Dalam kebudayaan masyarakat Lombok, ritual ini adalah untuk menolak
bala dan bentuk syukur kepada Tuhan atas semua nikmat yang diberikan. Di
tiap tahunnya, tradisi ini dilaksanakan hanya di tiga tempat di Sungai
Jangkuk (Dasan Agung, Kota Mataram), Pantai Tanjung Menangis
(Pringgabaya, Lombok Timur), dan di Desa Kuranji (Labuapi, Lombok
Barat). Ritual Rebo Buntung dan Tetulaq Tamperan di Pantai Tanjung
Menangis sendiri, pelaksanaannya melewati rangkaian-rangkaian selama
beberapa hari, dan puncaknya pada hari Rabu pada minggu itu.
Dalam prosesinya, segenap lapisan masyarakat, termasuk tokoh adat
berkumpul di Pantai Tanjung Menangis, Ketapang, untuk melarung atau
melepas kepala sapi – di awal-awal pelaksanaannya menggunakan kepala
kerbau – ke tengah laut. Selain kepala sapi, ada juga pesaji/sesaji
lainnya yang dipersiapkan. Pesaji/sejaji berupa hasil bumi seperti padi,
buah-buahan, daun sirih, ayam hidup dan lainnya. Kepala sapi dan
seluruh sesaji lainnya itu kemudian di buang ke laut menggunakan perahu.

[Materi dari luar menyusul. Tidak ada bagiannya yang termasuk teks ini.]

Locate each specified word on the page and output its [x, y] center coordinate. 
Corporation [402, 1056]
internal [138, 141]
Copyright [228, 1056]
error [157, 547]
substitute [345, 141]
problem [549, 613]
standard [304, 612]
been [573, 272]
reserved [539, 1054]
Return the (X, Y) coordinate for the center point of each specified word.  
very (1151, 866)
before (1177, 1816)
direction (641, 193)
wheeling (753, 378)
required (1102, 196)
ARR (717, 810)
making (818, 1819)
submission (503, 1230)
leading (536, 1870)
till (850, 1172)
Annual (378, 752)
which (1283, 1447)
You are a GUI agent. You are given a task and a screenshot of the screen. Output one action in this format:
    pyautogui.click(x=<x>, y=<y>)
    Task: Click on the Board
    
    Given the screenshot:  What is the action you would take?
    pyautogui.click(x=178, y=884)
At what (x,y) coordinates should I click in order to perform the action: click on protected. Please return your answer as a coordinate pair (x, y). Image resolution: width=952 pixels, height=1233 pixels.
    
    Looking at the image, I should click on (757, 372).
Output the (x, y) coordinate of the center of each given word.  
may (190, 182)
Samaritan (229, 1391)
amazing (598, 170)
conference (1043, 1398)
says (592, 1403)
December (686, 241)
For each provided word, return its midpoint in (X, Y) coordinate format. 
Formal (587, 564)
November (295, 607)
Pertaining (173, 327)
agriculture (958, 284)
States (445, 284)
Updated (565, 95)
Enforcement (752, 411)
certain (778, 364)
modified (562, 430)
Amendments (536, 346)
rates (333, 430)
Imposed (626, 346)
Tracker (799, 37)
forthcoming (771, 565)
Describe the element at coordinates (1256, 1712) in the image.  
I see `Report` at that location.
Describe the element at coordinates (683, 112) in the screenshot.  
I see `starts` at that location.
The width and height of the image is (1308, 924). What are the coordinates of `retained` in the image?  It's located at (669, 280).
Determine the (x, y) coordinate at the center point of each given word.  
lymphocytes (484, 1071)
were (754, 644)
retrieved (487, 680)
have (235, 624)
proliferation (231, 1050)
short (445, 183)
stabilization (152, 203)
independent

Setelah itu, masyarakat yang sudah mengikuti rangkaian acara dari pagi
beramai-ramai mandi ke laut yang dipercaya sebagai cara untuk
membersihkan diri dari sikap negatif, serta melahirkan kedamaian dalam
kehidupan bermasyarakat.
Tapi keseluruhan, tujuan luhur dari Ritual Rebo Buntung dan Tetulaq
Tamperan yang berdasarkan catatan sejarah sudah berusia 144 tahun itu
sebenarnya adalah bentuk kesadaran dari dulu, dari nenek moyang warga
Pringgabaya hingga sekarang, yang percaya bahwa kehidupan mereka tidak
bisa lepas dari alam. Mereka percaya bahwa semua yang diperoleh berasal
dari alam dan harus dikembalikan ke alam.
Bahkan,
untuk mempertegas pentingnya memiliki kesadaran ini, Bupati Lombok
Timur yang hadir, dalam sambutannya menyampaikan bahwa ketika kita
bersahabat dengan alam, maka alam juga akan bersahabat dengan kita,
begitupun sebaliknya, jika kita tidak bersahabat dengan alam, maka
siap-siaplah untuk menerima bencana. Bupati juga menyampaikan bahwa
ritual ini adalah upaya untuk melahirkan kedamaian, ketenangan dan
kenyamanan dalam kehidupan masyarakat. Sehingga, ia mengajak seluruh
masyarakat untuk menyeimbangkan kehidupan dengan alam agar tetap
lestari. Ia menilai bahwa alam selama ini disalah artikan, hanya
dianggap sebagai ladang eksplorasi, yang hanya diambil isinya, tapi
tidak dilestarikan. Munculnya berbagai bencana alam akibat perubahan
iklim, disadari sebagai akibat dari rusaknya keseimbangan alam, sehingga
ia berkali-kali mengajak masyarakat yang hadir untuk menghindari segala
bentuk tindakan yang dapat merusak keseimbangan alam.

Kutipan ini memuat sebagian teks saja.